Collected data entries
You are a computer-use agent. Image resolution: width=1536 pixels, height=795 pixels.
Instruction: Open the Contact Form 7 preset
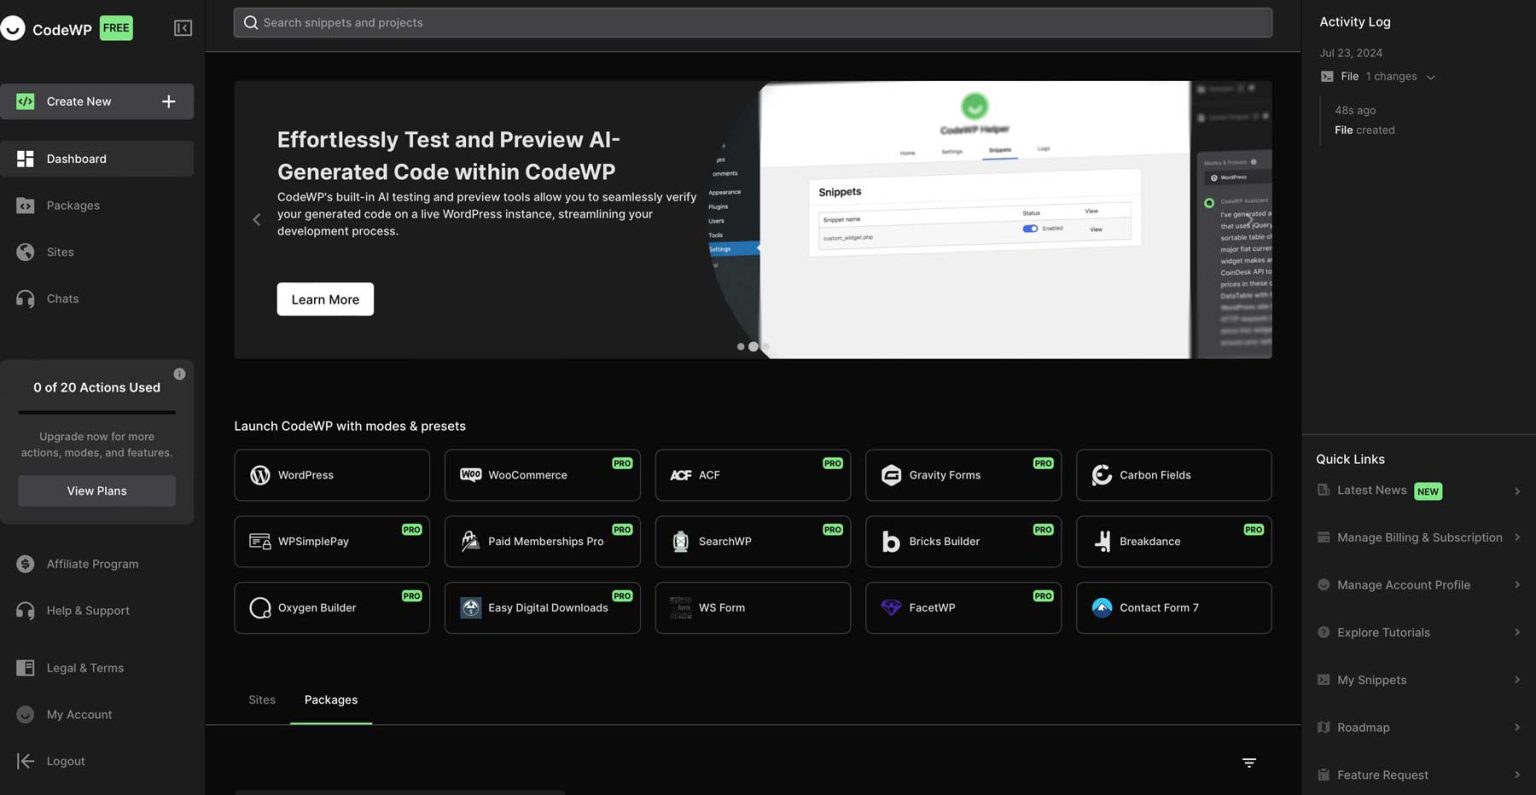coord(1173,607)
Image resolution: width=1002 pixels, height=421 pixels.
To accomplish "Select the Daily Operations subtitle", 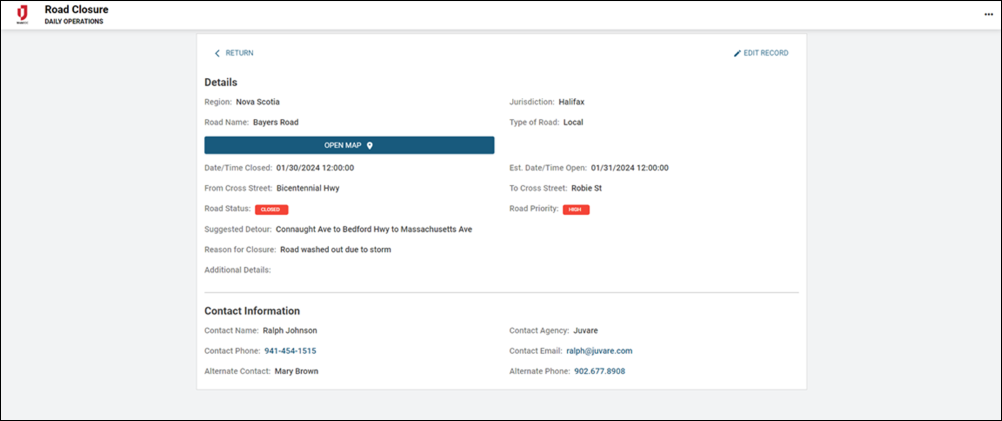I will pos(73,21).
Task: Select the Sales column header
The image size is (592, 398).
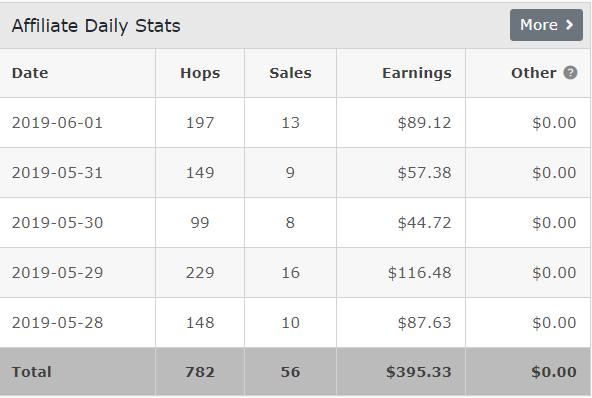Action: pyautogui.click(x=290, y=73)
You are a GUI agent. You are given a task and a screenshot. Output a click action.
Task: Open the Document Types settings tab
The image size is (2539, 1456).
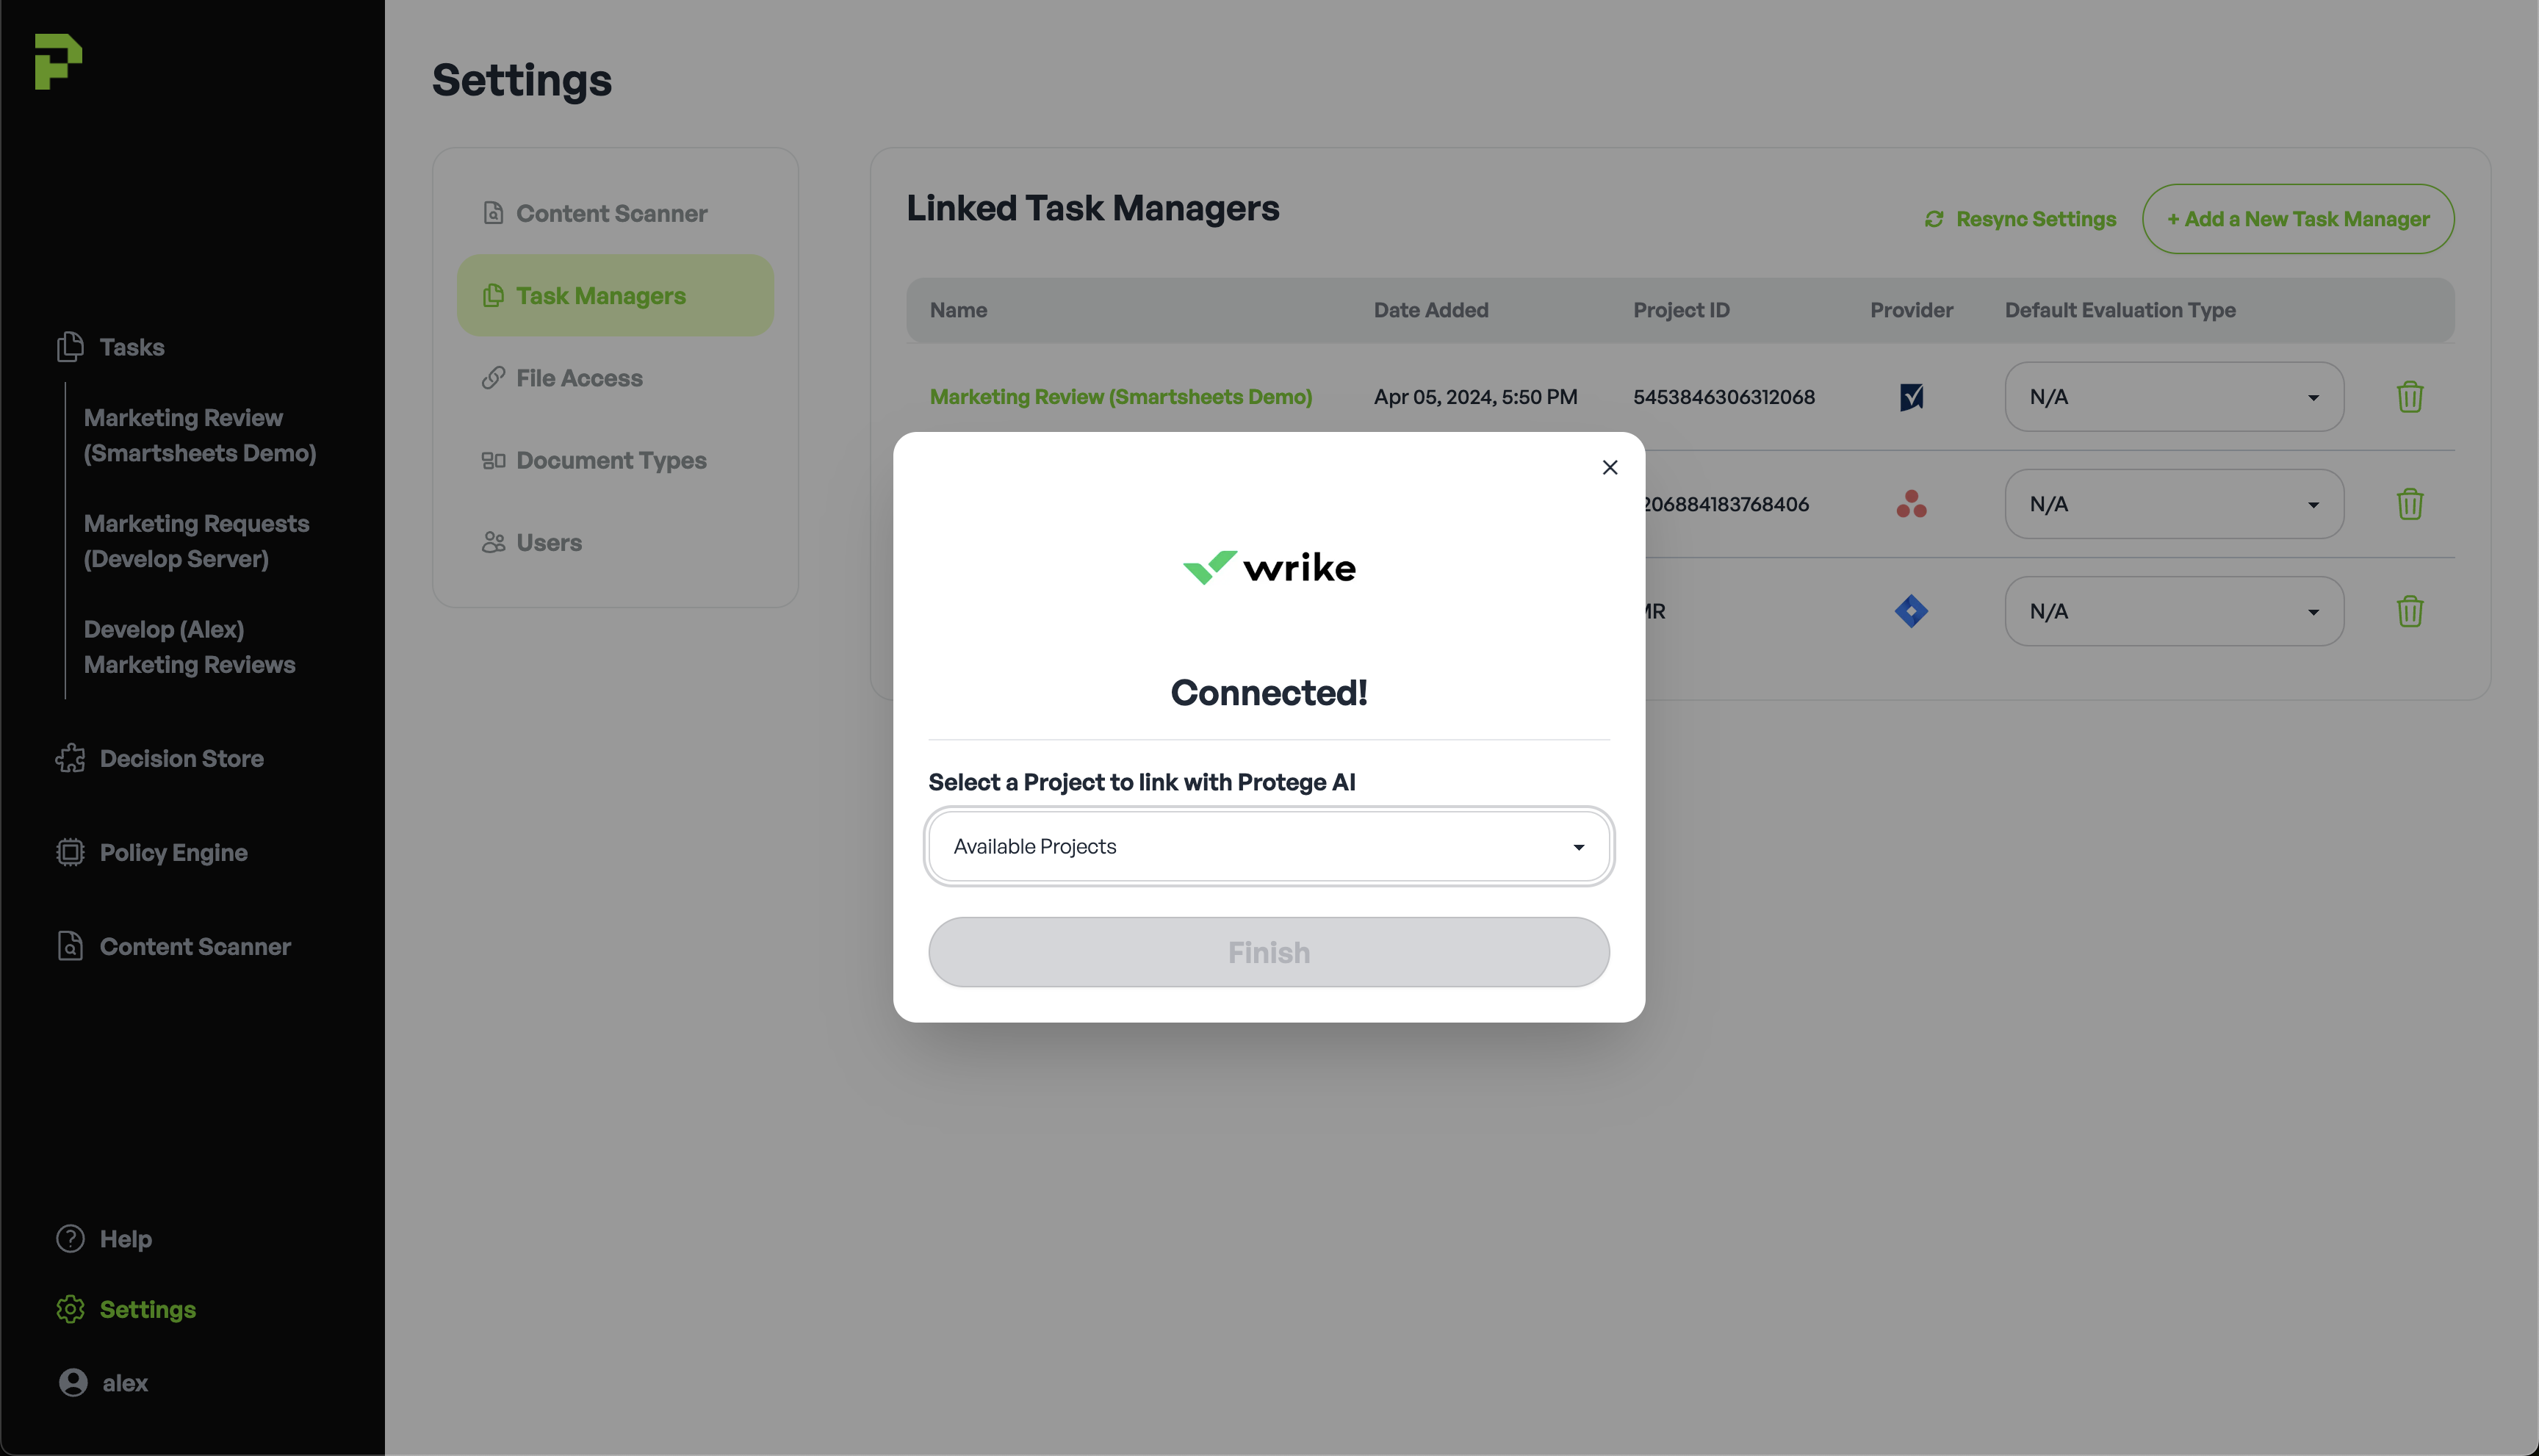point(611,460)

__DIRECTIONS__: When a line of the entries contains "resolution", it counts; say how many such lines there are, and nothing more.

__RESULT OF THE EXERCISE__: 2